Embracing the Ambiguity and Irony of Satire: A Response to Jeff Melton

Last year, Jeff Melton wrote a thoughtful meditation on teaching satire for Humor in America.   I had started drafting a response, but because of life’s ironies, I ended up in the oncology ward instead.

Context is everything.

Since my own sense of humor tends to be firmly grounded in what might be called the painfully funny, I do not share Jeff’s concerns about whether the serious and the humorous are diametrically opposed, or whether the study of humor needs some sense of legitimacy for my colleagues or students.  For me, the serious is funny, and being funny is serious business.  Without laughter, I am not sure how any of us would get through the day.

Satire is a particular form of humor that uses exaggeration, ridicule, derision, and exposure of contradictions to criticize or censure human folly or vice.  As such, its foundations are always serious.  But those foundations are often ambiguous, ambivalent, and complex, rather than possessing the single focus that satire is often assumed to have.  The power of satire lies not in its unambiguous moral target, but in its propensity to force us to make a choice about what that target (or those targets) might be.  To both force critical thinking and allow us to laugh it off — if we so choose.
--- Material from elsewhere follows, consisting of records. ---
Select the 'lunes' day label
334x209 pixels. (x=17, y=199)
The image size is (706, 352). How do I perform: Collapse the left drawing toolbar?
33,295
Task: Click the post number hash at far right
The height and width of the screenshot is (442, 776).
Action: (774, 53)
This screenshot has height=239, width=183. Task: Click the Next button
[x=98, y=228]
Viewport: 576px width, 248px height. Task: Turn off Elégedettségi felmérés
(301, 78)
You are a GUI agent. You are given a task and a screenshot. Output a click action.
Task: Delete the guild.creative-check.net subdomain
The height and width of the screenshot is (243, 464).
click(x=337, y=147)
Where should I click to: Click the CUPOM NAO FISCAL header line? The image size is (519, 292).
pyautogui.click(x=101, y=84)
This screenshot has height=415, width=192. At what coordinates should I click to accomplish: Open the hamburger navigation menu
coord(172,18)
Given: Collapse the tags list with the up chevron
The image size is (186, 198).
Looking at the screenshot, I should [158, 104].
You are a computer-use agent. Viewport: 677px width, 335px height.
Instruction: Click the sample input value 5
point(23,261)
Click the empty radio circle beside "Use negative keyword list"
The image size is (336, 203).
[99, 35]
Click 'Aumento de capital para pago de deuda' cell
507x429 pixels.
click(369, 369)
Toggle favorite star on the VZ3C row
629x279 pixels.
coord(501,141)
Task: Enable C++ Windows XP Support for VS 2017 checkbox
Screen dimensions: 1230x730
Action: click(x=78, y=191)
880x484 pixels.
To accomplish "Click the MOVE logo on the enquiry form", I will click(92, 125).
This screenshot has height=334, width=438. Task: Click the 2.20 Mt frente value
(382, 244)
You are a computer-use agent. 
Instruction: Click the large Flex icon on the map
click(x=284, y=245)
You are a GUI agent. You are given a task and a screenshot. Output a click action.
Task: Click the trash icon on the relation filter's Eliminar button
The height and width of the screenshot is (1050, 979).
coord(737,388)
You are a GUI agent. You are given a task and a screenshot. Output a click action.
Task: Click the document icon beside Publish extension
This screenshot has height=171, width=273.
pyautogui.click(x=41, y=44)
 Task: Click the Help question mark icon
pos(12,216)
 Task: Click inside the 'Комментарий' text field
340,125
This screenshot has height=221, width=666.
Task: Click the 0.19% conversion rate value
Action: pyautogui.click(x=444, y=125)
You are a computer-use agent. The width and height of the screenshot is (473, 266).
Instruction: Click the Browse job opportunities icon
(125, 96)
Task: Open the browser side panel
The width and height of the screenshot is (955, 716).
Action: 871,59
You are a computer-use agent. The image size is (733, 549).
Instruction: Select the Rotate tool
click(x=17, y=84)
It is for this reason that, unlike many other colleagues, I was not disturbed by the findings of LaMarre, Landreville, and Beam (2009), in their study, “The Irony of Satire.”  In this study, the researchers showed a clip from The Colbert Report to groups of students who were self-identified political conservatives or liberals.  The study found that while both groups found Colbert riotously funny, they disagreed about the nature of that humor and his genuine targets.  Conservatives tended to see that Colbert “only pretends to be joking and genuinely meant what he said while liberals were more likely to report that Colbert used satire and was not serious when offering political statements.”  In other words, the participants interpreted the humor through the lens of their own ideological beliefs.

What a surprise.

No, seriously.  I mean it.  What do any of us do?  We interpret events through a lens composed of our experience and our belief systems, critically assessing how the new event fits in with our experience, and dismissing aspects that our own experience denies.  Satire, like all critical thinking, offers the possibility for change, but it does not guarantee that others will see it our way, whatever that way might be.

But this does not mean satire is impotent, or that any of us have to stop with looking through our own limited ideological lenses.  For me, the power of the “Irony of Satire” study was that it showed opposing interpretations without trying to reconcile them, or to privilege one over the other.  Yet numerous (unintentionally funny) popular news stories about the study tried to assert defensively that while the researchers pretended to draw no conclusions, clearly they knew what everyone knows, that Stephen Colbert really means  . . . whatever the writer’s particular political ideology wants him to mean.  The plethora of passionate and diametrically opposing responses both during the study and its aftermath should make us think.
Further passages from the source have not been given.